Key Takeaways
- Adjusted after-tax earnings at Porsche SE came in at €2.9 billion for 2025, representing an approximately 9% year-over-year decrease
- Performance was hampered by challenges at Volkswagen and Porsche AG, including elevated operational costs
- Net debt decreased modestly to €5.1 billion compared to €5.2 billion previously
- Portfolio holdings contributed €193 million in gains, with major contributions from drone manufacturer Quantum Systems and AI chip firm Celestial AI
- A €100 million commitment was made to a new European defence technology investment fund
Shares of Porsche SE declined 2.7% during Thursday’s opening session, trailing the broader market’s performance.
Porsche Automobil Holding SE, PAH3.DE
The holding company disclosed adjusted after-tax earnings of €2.9 billion for the complete 2025 fiscal year, marking approximately a 9% decline versus the previous year. This downturn was predominantly attributed to struggles throughout the Volkswagen Group, where Porsche SE maintains a 31.9% ownership stake and controls 53.3% of voting shares.

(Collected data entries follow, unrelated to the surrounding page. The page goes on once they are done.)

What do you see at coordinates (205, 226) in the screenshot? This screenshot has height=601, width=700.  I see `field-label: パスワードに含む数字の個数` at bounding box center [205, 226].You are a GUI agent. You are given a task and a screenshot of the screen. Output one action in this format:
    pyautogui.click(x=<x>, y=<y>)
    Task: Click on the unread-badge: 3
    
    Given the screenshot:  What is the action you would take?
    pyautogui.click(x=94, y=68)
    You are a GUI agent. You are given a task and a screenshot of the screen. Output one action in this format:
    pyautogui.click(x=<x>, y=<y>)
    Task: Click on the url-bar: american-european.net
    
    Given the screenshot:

Volkswagen has faced considerable headwinds recently — including tariff pressures, intensifying competition from Chinese automotive manufacturers, and substantial expenses related to its electric vehicle transition. Meanwhile, Porsche AG, the performance vehicle division where Porsche SE holds a 12.5% stake, suspended its EV expansion program in September, generating additional costs.

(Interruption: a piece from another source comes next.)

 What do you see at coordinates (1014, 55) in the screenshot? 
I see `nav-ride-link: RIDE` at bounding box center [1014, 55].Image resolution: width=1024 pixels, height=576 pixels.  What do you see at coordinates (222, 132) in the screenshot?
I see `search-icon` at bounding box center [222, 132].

The holding company’s net debt showed marginal improvement, declining to €5.1 billion from €5.2 billion year-over-year — a slight reduction that still represents a considerable debt burden.
Portfolio Holdings Deliver Strong Performance
Despite core challenges, some areas performed well. The holding company’s diversified portfolio investments generated €193 million in earnings, with drone technology firm Quantum Systems accounting for €114 million and semiconductor innovator Celestial AI contributing €47 million.
The total carrying value of these portfolio investments has approximately doubled to roughly €535 million since fiscal year-end 2024 — a metric management emphasized in its results.
Chairman of the board Hans Dieter Poetsch described the company’s investment portfolio as “a key strategic asset.”
Expanded Commitment to Defence Sector
Reflecting broader strategic shifts within German industry, Porsche SE disclosed a €100 million capital allocation to a newly established defence technology fund managed by investment firm DTCP.
This fund focuses on European technology startups developing capabilities in cyber defence, artificial intelligence, and related sectors. Interest in defence and technology investments has increased significantly as ongoing conflicts in Ukraine and the Middle East have elevated the sector’s strategic importance.
Poetsch emphasized the company’s ongoing commitment to Volkswagen as a core holding, highlighting €1 billion in cost reductions implemented across the group during the past year.
“We expect the management of both Volkswagen AG and Porsche AG to view the challenging situation as an opportunity to implement the strategic adjustments,” he stated.
Looking ahead to 2026, Porsche SE provided guidance for adjusted group profit after tax in a range between €1.5 billion and €3.5 billion — an unusually broad span that underscores uncertainty surrounding its primary automotive investments. Net debt is forecast to end the year between €4.7 billion and €5.2 billion.
The substantial range in guidance figures clearly indicates the limited visibility management currently has regarding the upcoming fiscal year.
Porsche SE stock was trading down 2.99% at the time of this report.